NetSuite reported Q4 revenue of $115 million, up 35 percent over the year-ago quarter, and non-GAAP earnings of eight cents a share. Both figures beat the consensus estimate of analysts, who had expected seven cents and sales of a little more than $111 million. For the year, NetSuite booked almost $415 million in sales and 26 cents a share.
The company’s shares have been on a tear over the last 18 months, more than doubling since June of 2012, and rising 65 percent since this time last year. It was a busy year at the company, whose Enterprise Resource Management software helps companies run their operations. NetSuite expanded its offerings to include cloud-based point-of-sale software with the acquisition of Retail Anywhere last year. Later in the year it got into human resources, acquiring TribeHR.

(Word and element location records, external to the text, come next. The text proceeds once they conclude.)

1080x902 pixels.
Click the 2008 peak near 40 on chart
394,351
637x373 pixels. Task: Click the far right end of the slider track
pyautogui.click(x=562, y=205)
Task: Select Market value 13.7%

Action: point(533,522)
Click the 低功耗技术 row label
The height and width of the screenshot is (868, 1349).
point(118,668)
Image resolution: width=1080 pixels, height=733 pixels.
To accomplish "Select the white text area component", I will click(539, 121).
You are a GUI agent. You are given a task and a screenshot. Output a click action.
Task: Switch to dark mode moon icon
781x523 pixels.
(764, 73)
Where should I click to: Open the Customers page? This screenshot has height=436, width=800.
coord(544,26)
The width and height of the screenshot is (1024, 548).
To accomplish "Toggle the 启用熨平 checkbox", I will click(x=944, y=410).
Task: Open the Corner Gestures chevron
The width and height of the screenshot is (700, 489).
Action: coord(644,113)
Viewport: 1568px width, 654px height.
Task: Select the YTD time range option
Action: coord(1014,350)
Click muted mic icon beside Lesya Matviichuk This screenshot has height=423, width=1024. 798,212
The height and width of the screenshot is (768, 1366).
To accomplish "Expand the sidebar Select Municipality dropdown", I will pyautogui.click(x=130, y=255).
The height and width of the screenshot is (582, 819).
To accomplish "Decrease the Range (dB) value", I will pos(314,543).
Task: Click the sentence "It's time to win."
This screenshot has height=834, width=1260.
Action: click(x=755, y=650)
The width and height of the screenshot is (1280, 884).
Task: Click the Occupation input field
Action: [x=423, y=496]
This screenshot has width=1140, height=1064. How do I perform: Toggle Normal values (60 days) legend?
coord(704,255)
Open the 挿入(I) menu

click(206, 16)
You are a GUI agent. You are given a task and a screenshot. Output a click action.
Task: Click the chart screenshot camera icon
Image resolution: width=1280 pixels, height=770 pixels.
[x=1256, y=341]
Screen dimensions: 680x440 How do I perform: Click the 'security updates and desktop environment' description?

NetSuite’s applications tend to replace on-premise applications from SAP, Microsoft and Sage. CEO Zach Nelson, a longtime student of the Larry Ellison school of business (Ellison was an early investor and still owns a fair-sized stake) is always quick to take a shot at his competitors, especially SAP. Today’s earnings report was no different. “Our continued execution and growth bear witness to the fact that as companies move their core business applications to the cloud, they are moving to NetSuite and leaving the pre-cloud solutions of Microsoft, Sage and SAP behind,” he said in a statement.